(Collected data entries)
# # # #

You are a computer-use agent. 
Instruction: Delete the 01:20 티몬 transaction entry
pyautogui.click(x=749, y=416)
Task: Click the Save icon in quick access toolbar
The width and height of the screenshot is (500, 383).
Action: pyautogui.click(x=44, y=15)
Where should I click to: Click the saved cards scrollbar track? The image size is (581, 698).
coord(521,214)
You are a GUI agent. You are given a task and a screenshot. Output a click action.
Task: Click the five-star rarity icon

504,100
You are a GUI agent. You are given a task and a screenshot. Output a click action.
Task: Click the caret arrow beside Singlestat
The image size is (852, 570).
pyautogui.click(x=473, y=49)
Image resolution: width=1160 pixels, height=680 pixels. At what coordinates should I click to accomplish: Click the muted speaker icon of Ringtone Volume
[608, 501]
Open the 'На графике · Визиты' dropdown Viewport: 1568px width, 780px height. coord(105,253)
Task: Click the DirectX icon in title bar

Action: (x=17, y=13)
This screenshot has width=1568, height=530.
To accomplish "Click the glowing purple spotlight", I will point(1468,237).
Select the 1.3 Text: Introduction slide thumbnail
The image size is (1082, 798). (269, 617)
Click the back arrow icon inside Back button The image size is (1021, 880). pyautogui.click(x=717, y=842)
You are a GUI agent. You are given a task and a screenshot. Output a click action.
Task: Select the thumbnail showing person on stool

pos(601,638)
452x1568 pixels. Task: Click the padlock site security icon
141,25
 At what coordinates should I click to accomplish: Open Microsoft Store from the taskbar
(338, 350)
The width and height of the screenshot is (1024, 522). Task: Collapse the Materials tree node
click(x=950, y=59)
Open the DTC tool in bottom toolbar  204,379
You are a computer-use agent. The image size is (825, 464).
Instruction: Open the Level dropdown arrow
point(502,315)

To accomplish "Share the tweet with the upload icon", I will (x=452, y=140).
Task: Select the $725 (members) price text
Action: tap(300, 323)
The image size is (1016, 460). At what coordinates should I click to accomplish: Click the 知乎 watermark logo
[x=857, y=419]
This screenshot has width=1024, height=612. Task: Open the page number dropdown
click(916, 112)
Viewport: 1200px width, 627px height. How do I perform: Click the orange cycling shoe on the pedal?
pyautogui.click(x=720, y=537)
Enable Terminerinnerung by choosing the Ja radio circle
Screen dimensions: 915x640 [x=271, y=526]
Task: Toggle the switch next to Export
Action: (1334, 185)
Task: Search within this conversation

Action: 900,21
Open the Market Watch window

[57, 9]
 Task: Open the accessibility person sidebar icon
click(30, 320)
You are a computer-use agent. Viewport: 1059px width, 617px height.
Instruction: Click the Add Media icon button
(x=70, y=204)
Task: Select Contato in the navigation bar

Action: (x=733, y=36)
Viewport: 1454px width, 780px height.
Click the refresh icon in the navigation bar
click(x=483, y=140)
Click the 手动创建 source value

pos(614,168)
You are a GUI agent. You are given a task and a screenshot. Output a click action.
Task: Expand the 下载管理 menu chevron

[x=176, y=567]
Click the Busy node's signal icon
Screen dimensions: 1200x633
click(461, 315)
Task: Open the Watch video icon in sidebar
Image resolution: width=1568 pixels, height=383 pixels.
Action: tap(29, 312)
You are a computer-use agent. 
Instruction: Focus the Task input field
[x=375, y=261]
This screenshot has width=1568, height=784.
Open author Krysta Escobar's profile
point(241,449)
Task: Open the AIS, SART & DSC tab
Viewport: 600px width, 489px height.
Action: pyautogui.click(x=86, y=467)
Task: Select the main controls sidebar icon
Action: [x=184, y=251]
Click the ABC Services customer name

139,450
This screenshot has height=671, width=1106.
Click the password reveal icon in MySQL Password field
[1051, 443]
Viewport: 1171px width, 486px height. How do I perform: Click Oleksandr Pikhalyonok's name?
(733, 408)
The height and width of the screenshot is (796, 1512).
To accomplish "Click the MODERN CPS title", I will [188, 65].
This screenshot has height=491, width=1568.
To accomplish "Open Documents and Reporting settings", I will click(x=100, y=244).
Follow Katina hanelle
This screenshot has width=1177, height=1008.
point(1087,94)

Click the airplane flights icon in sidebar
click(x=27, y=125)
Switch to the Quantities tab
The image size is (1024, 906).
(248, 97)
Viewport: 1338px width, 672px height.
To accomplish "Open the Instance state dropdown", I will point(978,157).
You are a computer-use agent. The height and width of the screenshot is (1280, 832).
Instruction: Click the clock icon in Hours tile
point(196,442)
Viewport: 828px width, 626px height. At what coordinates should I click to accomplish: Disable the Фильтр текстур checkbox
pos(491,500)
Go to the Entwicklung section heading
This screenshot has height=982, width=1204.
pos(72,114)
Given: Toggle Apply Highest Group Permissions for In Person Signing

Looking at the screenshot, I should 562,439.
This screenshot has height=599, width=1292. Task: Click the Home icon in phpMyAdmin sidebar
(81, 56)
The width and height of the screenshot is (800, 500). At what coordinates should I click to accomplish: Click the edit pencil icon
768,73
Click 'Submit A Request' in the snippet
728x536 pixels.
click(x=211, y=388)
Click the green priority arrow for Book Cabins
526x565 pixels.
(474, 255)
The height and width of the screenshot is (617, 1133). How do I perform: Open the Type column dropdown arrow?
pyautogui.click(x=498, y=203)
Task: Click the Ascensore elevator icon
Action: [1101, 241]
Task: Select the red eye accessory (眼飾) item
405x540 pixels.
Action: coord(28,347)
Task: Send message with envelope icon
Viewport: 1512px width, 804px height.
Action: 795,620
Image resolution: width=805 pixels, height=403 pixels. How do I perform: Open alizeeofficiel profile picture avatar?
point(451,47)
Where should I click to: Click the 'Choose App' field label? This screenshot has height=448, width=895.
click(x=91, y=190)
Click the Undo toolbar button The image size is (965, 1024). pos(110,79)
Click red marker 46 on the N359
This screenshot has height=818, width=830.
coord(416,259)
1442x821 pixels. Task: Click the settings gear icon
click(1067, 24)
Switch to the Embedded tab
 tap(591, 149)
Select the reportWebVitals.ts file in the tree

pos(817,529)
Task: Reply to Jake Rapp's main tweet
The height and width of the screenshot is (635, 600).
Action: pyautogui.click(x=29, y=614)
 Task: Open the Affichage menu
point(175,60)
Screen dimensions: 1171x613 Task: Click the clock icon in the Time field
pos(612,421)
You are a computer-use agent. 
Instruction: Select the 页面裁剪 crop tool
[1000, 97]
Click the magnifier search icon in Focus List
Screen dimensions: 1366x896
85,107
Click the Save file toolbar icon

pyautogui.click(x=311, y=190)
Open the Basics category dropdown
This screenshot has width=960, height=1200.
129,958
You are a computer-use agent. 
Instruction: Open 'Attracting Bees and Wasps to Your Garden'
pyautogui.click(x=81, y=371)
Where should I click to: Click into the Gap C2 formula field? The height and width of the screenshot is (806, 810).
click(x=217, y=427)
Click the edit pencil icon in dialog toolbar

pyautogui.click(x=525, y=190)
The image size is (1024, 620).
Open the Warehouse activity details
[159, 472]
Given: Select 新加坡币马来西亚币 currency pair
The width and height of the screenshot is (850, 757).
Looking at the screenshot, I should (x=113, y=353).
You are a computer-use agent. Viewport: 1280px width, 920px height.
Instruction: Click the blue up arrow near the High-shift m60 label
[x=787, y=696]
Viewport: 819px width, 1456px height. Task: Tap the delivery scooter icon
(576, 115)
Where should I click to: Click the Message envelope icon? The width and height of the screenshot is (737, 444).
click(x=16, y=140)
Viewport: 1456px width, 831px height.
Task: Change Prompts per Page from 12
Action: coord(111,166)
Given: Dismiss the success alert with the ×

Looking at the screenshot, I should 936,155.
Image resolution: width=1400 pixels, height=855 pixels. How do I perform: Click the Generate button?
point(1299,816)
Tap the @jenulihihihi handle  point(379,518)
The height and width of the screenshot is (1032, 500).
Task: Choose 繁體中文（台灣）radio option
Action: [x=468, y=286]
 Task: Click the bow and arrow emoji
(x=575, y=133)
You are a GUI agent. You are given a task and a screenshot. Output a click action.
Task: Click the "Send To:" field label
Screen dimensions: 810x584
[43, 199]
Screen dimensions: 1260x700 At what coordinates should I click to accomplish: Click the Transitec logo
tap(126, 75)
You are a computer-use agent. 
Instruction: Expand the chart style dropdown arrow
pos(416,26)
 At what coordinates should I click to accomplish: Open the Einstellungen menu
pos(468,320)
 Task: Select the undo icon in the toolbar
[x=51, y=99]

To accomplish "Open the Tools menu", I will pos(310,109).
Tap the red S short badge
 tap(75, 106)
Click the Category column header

# # # #

Filter the records above and copy every line that contains the word "Send".

◆ OUTPUT
Task: Send message with envelope icon
Task: Click the "Send To:" field label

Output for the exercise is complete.